▶ The records:
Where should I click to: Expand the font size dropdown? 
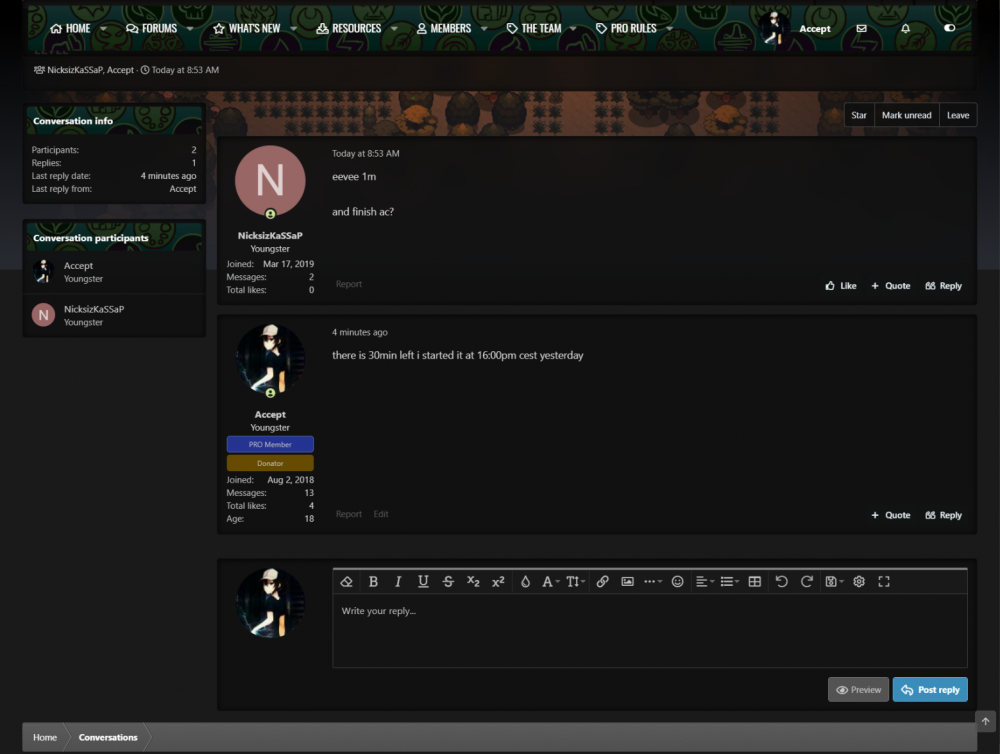pos(575,582)
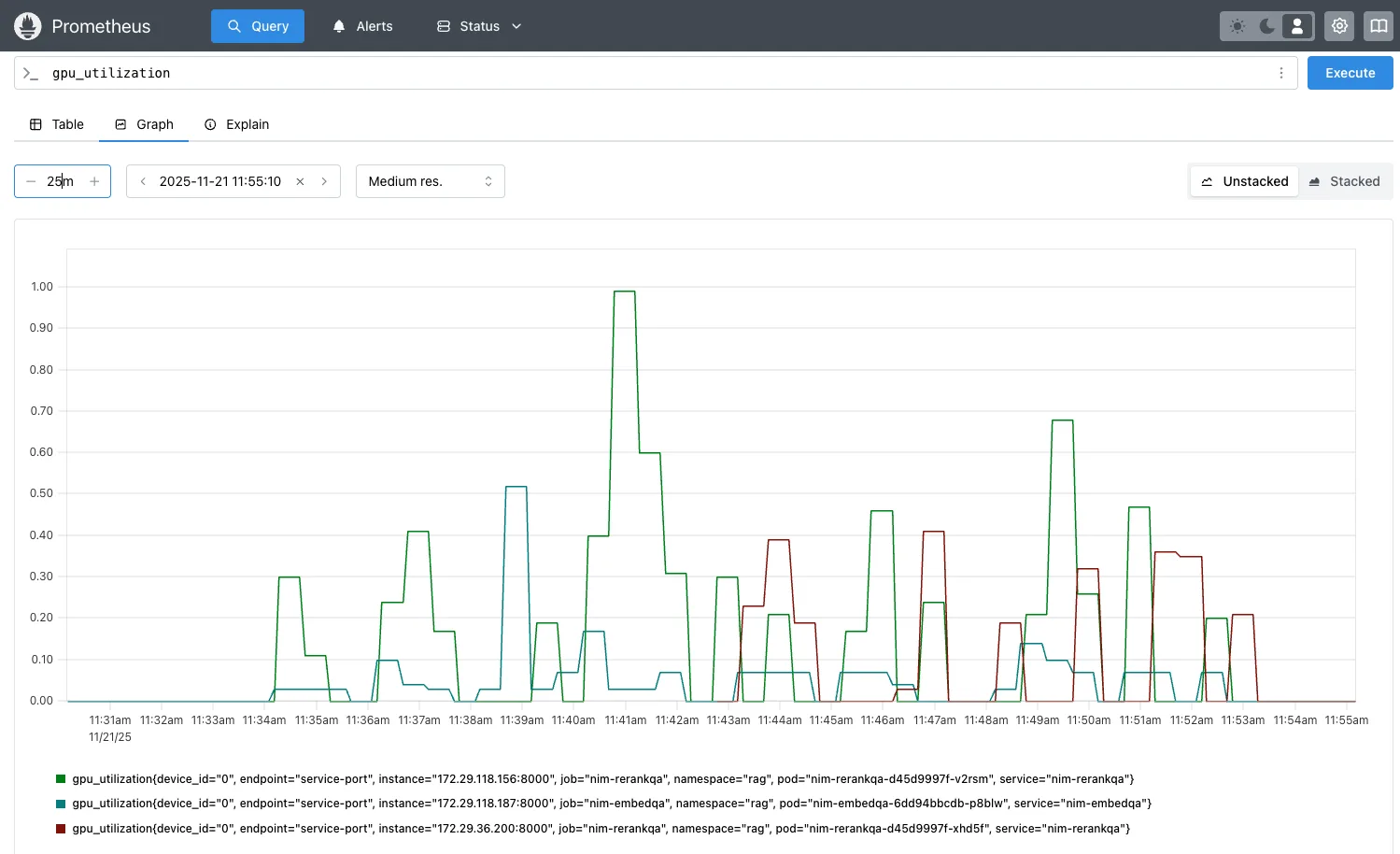Select the system theme profile icon
Image resolution: width=1400 pixels, height=854 pixels.
click(x=1296, y=25)
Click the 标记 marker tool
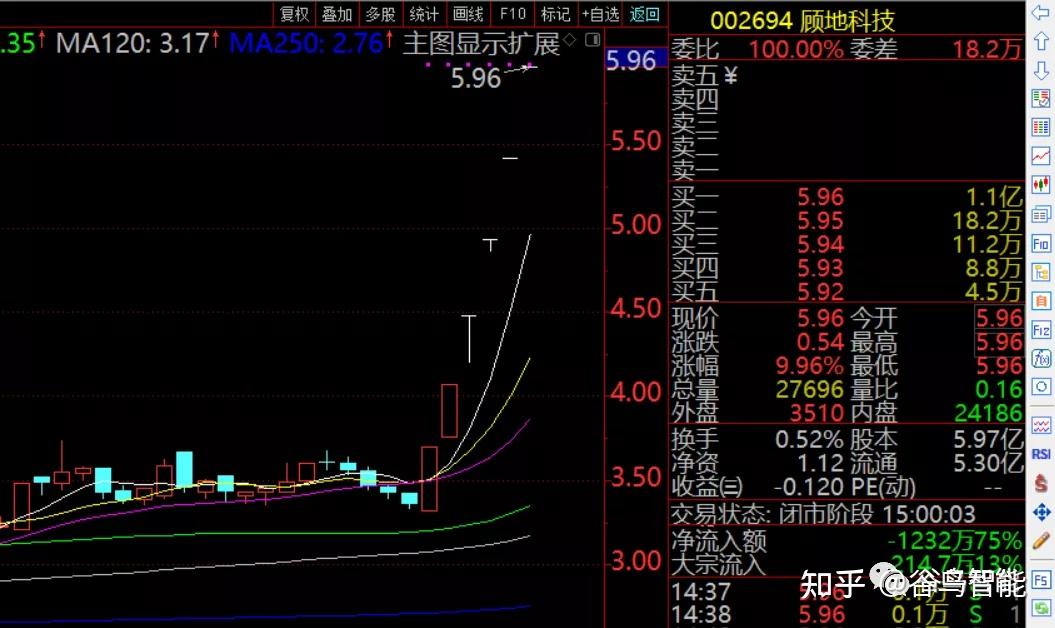Screen dimensions: 1055x628 pos(555,14)
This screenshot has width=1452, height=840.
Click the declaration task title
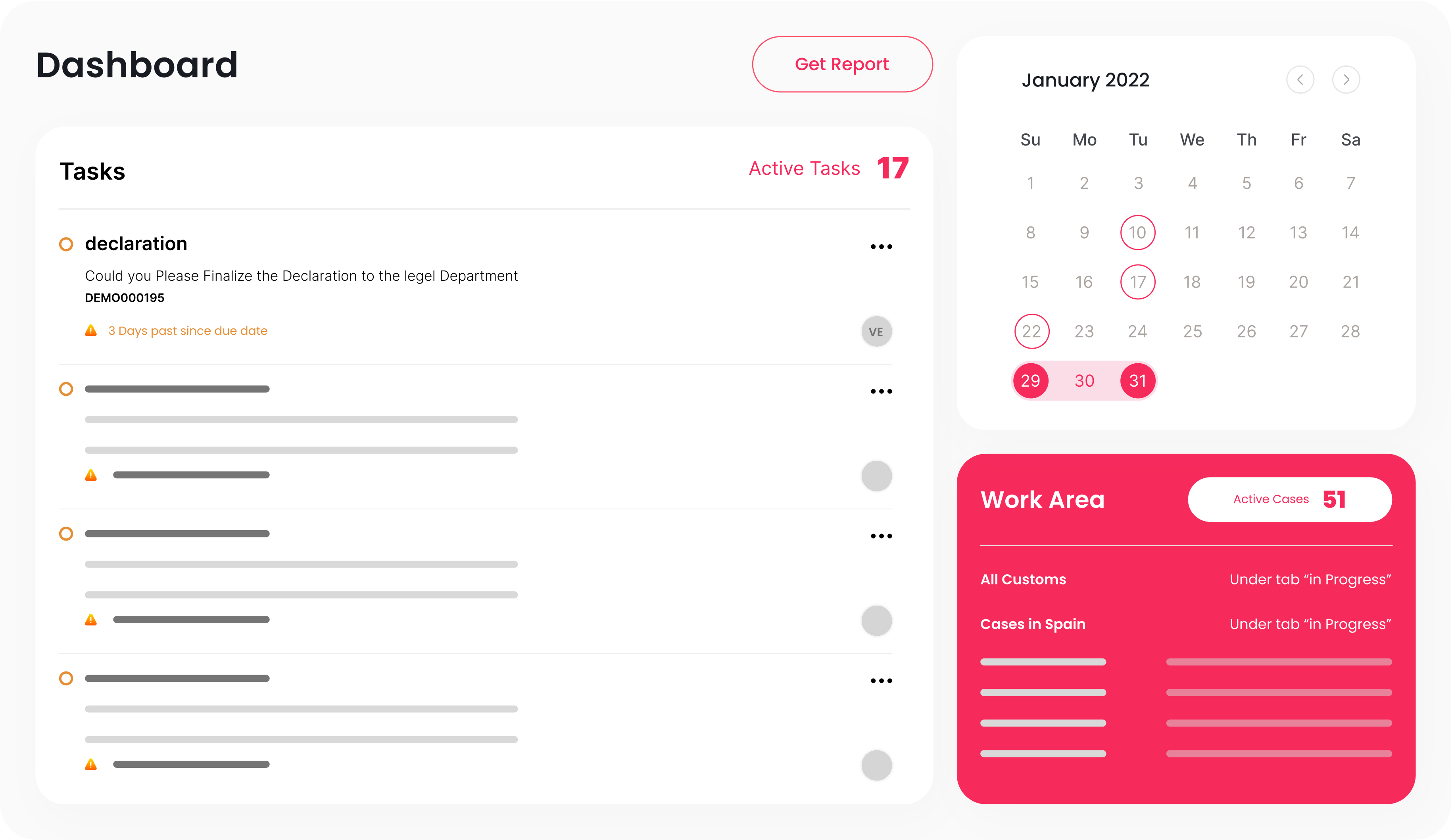coord(136,244)
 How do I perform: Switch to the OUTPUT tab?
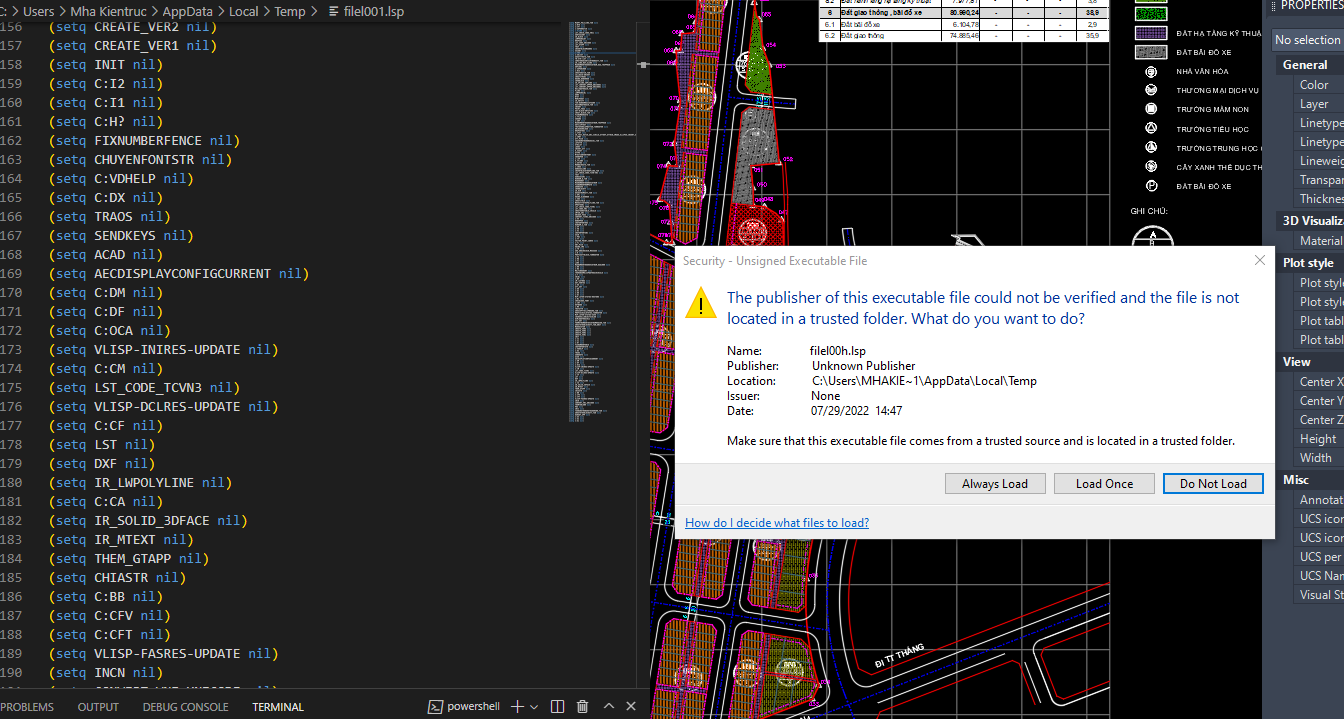click(x=98, y=707)
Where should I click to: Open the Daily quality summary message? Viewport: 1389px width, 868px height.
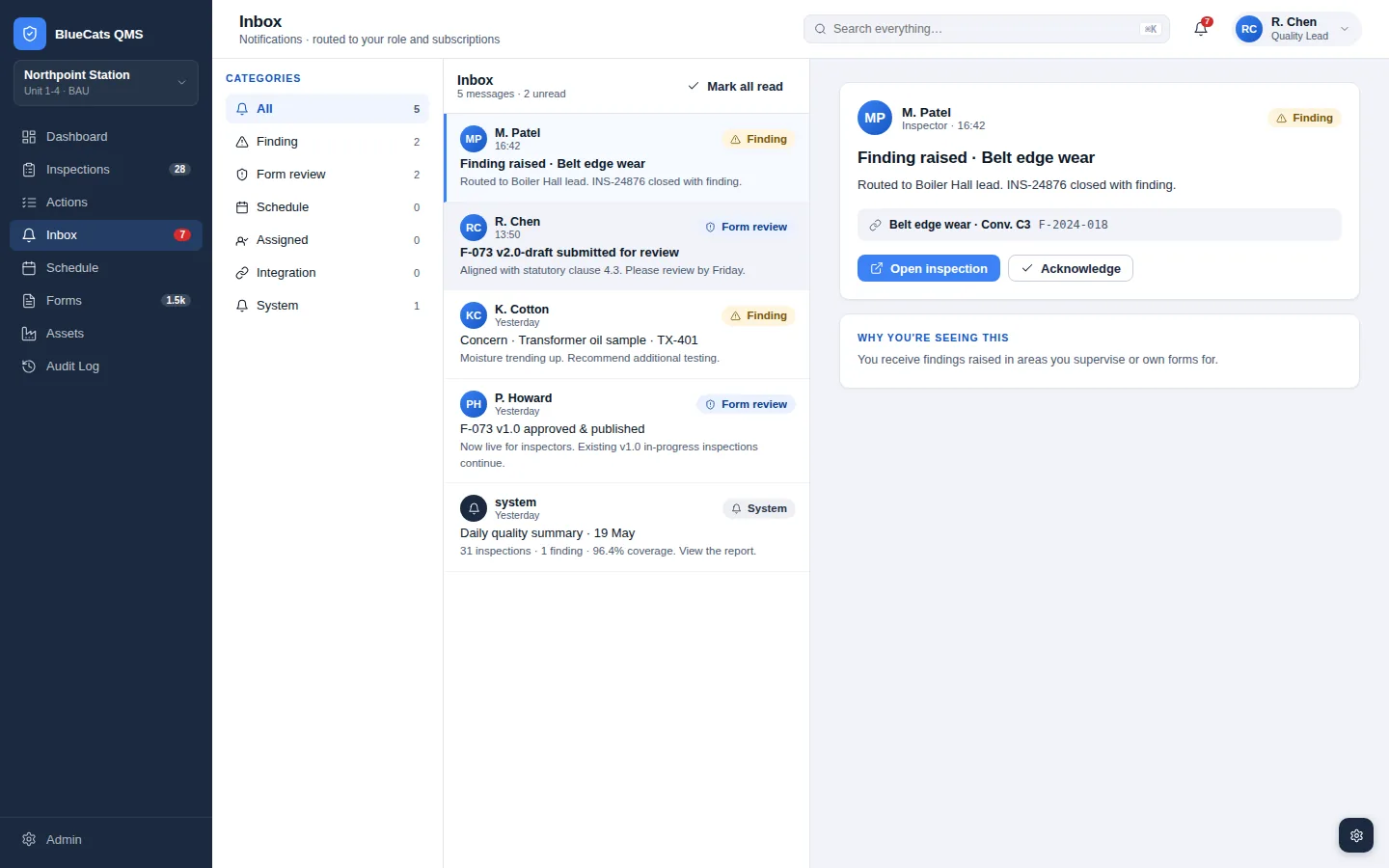pos(627,528)
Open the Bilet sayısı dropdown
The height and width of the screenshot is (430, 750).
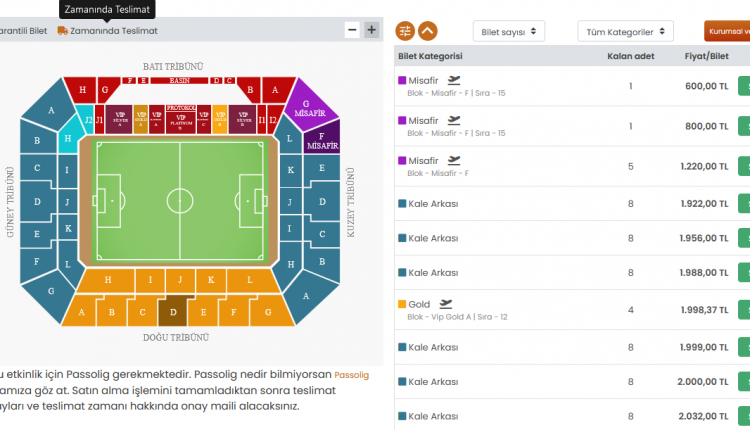click(x=509, y=32)
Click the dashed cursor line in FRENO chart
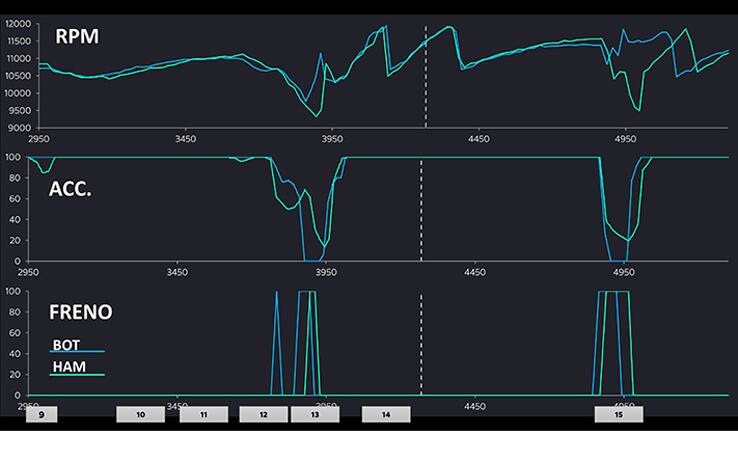738x462 pixels. [421, 343]
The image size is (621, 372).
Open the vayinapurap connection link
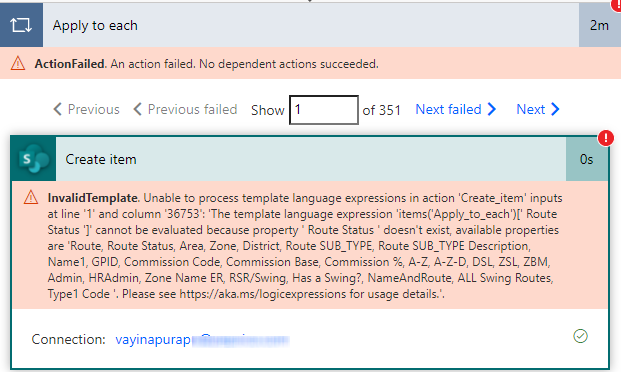[x=202, y=340]
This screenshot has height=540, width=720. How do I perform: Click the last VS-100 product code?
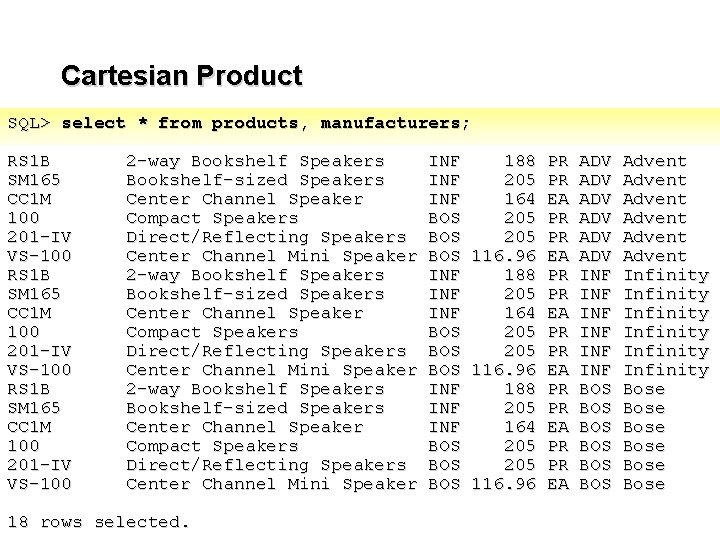pos(39,484)
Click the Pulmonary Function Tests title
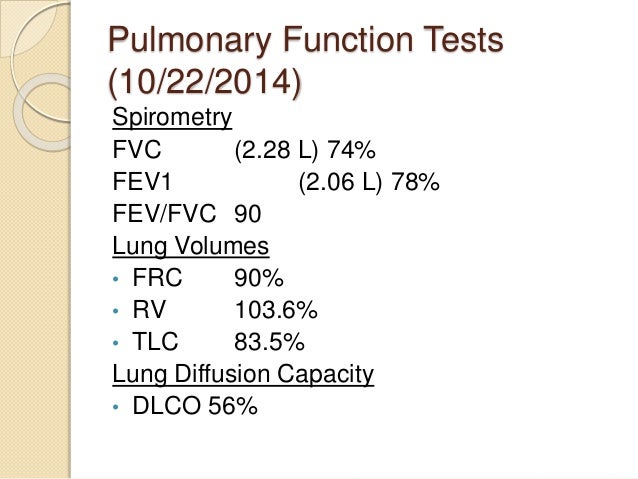 coord(306,39)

▶ Task directions:
In the answer, include exactly the lines from the one containing "This screenshot has width=1452, height=840." through the end of the records above and no pictures at all.

▶ Worked solution:
This screenshot has width=1452, height=840.
Click the declaration task title
coord(136,244)
 How do I perform: Switch to the OUTPUT tab?
click(x=98, y=707)
Where should I click to: Open the Daily quality summary message? Viewport: 1389px width, 868px height.
pos(627,528)
Open the Bilet sayısı dropdown
The height and width of the screenshot is (430, 750).
click(x=509, y=32)
Click the dashed cursor line in FRENO chart
738x462 pixels. [421, 343]
The image size is (621, 372).
Open the vayinapurap connection link
[x=202, y=340]
This screenshot has height=540, width=720. How do I perform: Click the last VS-100 product code?
pos(39,484)
Click the Pulmonary Function Tests title
 coord(306,39)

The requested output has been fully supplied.